Monika z bloga Mama z różową torebką uszczęśliwiła mnie takimi oto rarytasami. Dziękuje Kochana!


   YUNIFANG - BLACK ROSE (fioletowa)
   Maska nawilżająca anti-aging z czarnej róży na płacie jedwabiu

   YUNIFANG - POMEGRANATE (ciemno różowa / bordowa)
   Maska wybielająca i rozjaśniająca z przeciwutleniaczami na bazie granatu na płacie jedwabiu

   YUNIFANG - ROSE (jasno różowa)
   Maska rozświetlająca, nawilżająca i rozjaśniająca skórę na bazie róży na płacie jedwabiu

   YUNIFANG - GINSENG (złota)
   Maska z żeń-szeniem o właściwościach nawilżających i przeciwzmarszczkowych na płacie jedwabiu


   BIOAQUA - V-SZAPED 
   Maska ujędrniająca z efektem liftingu. To coś wyjątkowego. Maskę kładziemy nie tylko na twarz ale także na podbródek i zakładamy na uszy.

   2N - HYALURNIC ACID MOISTURIZING FACE MASK
   Maska na bazie kwasu hialuronowego, która ma działać silne nawilżająco i wybielająco.

   LCOSIN - ALOE HYALURONIC ACID MASK
   Maska na bazie kwasy hialuronowego z aloesem. Przeznaczona do cery trądzikowej ma za zadanie nawilżać  i łagodzić.

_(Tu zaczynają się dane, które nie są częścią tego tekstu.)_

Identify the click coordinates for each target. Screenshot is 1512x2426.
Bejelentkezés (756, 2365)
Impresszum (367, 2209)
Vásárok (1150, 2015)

   EDDECT - SNAIL MASKA ZE ŚLUZEM ŚLIMAKA
   Maska ujędrniająca i nawilżająca. Ma za zadanie także niwelować blizny potrądzikowe jak i sam trądzik, a także wpływać na zmarszczki


   ISILANDON - KOLAGENOWE PŁATKI POD OCZY
   Ujędrniają, zmniejszając cienie i rozjaśniają skórę pod oczami

   PURLES - 119 ODNAWIAJĄCY KREM EKSFOLIUJĄCY
   Aksamitny krem o działaniu złuszczająco-biostumulującym odpowiedni dla każdego typu skóry.

   PURLES - 108 KREM BOGINI
   Ekskluzywny krem o delikatnej konsystencji, zapewnia spektakularne efekty w dążeniu do zachowania młodego wyglądu.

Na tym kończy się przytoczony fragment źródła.